==== Excerpted text

HEADLINE: NEW JERSEY UNION EFFORT CROSSES THE ATLANTIC TO LOBBY SANOFI HEADQUARTERS

BYLINE: Hugh R. Morley

BODY:
Think of it as globalization union-style.
After months of pushing French drug giant Sanofi-Aventis to raise the wages of 120 office cleaners at its U.S. headquarters in Bridgewater, Service Employees International Union (SEIU) 32BJ has taken the fight to a new battleground: the company's home turf.
A union representative in Paris is reaching out to French unions that represent Sanofi employees, asking them to lobby the drug company on behalf of the workers.
The move is the latest tactic in SEIU's four-year effort to organize low-paid janitors around New Jersey -- many of them immigrants. Often, as in the Sanofi case, the union targets the building occupant as well as the cleaning contractor, believing a prominent corporation will be more sensitive to pressure.
The foray abroad, which began last October, reflects what experts say is a growing willingness by organized labor -- as it faces declining support in the United States -- to expand overseas.
"Companies are becoming more globally connected," said Kate Bronfenbrenner, director of Labor Research Education at Cornell University in Ithaca, N.Y. "They are moving work [abroad] and using their global power to shift work more than ever before."

========
==== Recorded data

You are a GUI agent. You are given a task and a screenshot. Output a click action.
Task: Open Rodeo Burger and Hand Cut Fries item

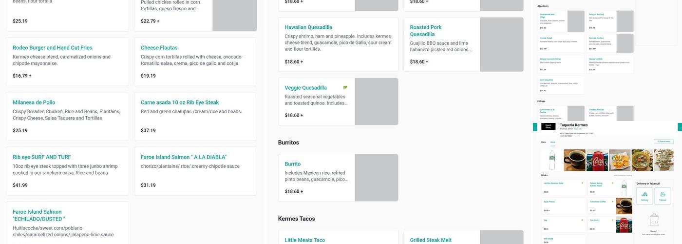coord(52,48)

========

▶ _Instruction A_: Using the Sanofi union article, say whether each statement agrees with it, answering yes or no and quoting the words that decide it: (i) the union wants higher wages for 120 office cleaners at Sanofi's U.S. headquarters in Bridgewater; (ii) the union's effort abroad began last December; (iii) SEIU has spent six years trying to organize janitors around New Jersey.
▶ _Instruction B_: Reproduce the Sanofi union article word for word, from "After months of" up to and including "of the workers.".

▶ _Reply A_:
(i) Yes: "raise the wages of 120 office cleaners at its U.S. headquarters in Bridgewater"
(ii) No: "The foray abroad, which began last October"
(iii) No: "SEIU's four-year effort to organize low-paid janitors around New Jersey"

▶ _Reply B_:
After months of pushing French drug giant Sanofi-Aventis to raise the wages of 120 office cleaners at its U.S. headquarters in Bridgewater, Service Employees International Union (SEIU) 32BJ has taken the fight to a new battleground: the company's home turf.
A union representative in Paris is reaching out to French unions that represent Sanofi employees, asking them to lobby the drug company on behalf of the workers.